begin Extracted data

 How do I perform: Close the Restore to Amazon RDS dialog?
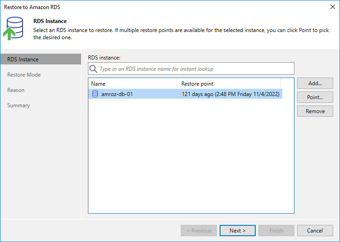coord(333,7)
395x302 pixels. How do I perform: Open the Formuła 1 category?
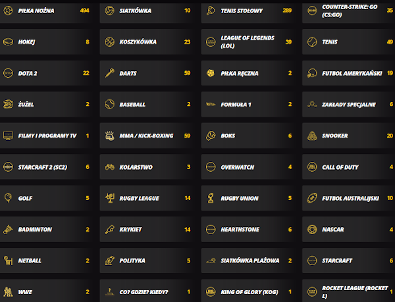249,104
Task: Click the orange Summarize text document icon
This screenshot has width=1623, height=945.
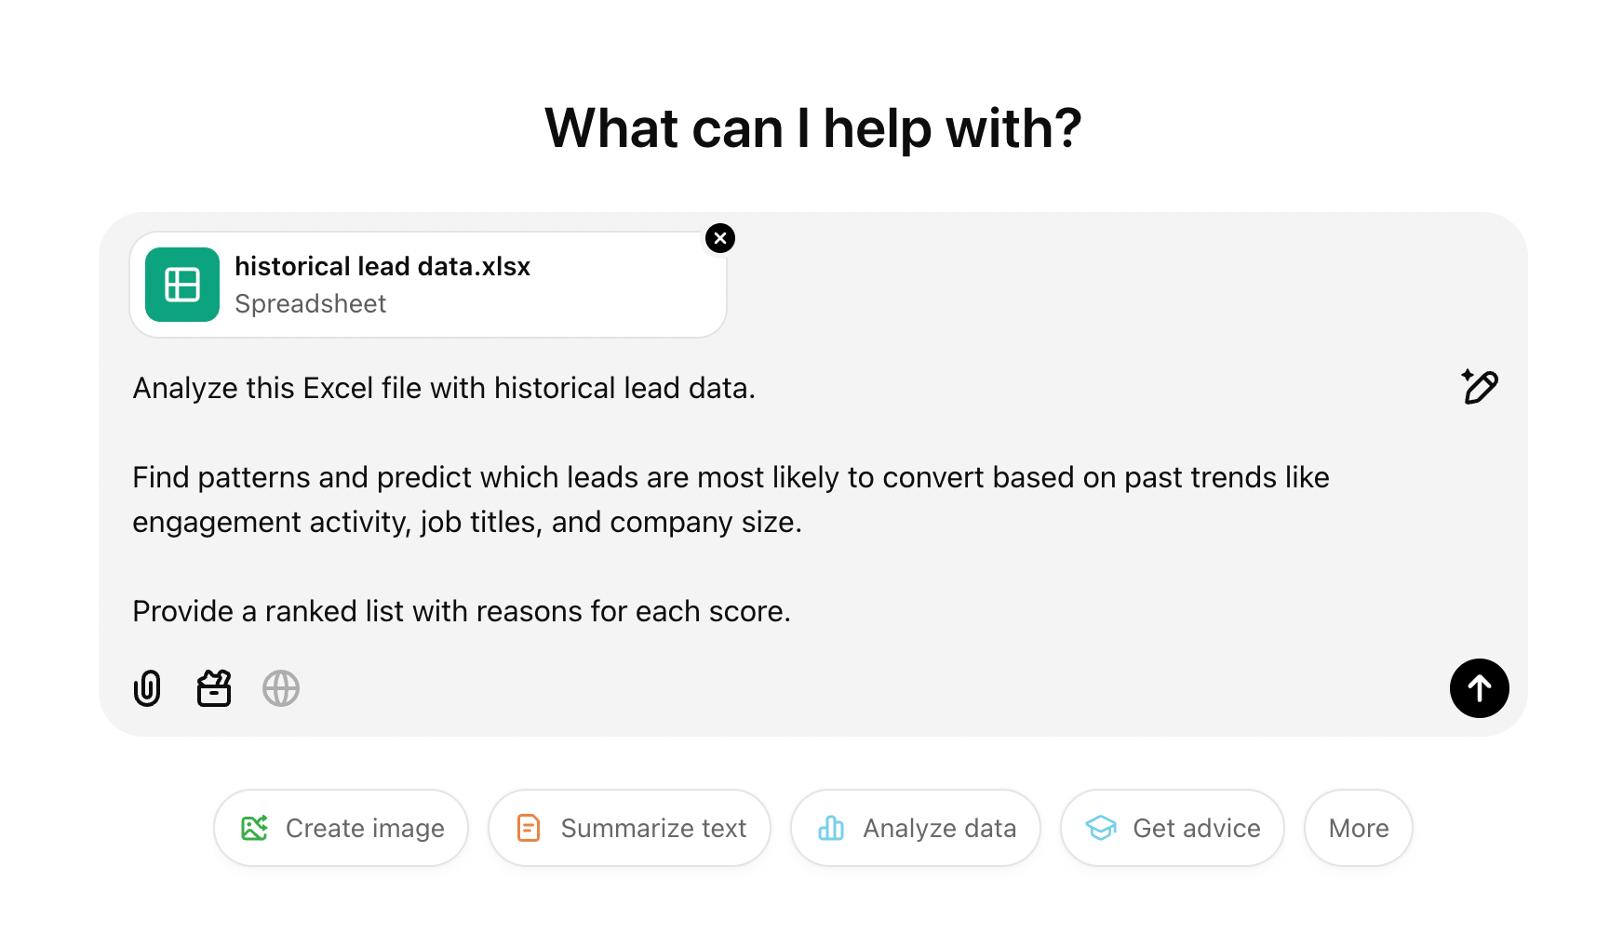Action: (528, 827)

end Extracted data

What you will do >>
Copy the entries above word for word, leaving out the pictures.

Right answer >>
 How do I perform: Close the Restore to Amazon RDS dialog?
coord(333,7)
395x302 pixels. How do I perform: Open the Formuła 1 category?
249,104
Task: Click the orange Summarize text document icon
This screenshot has width=1623, height=945.
Action: (528, 827)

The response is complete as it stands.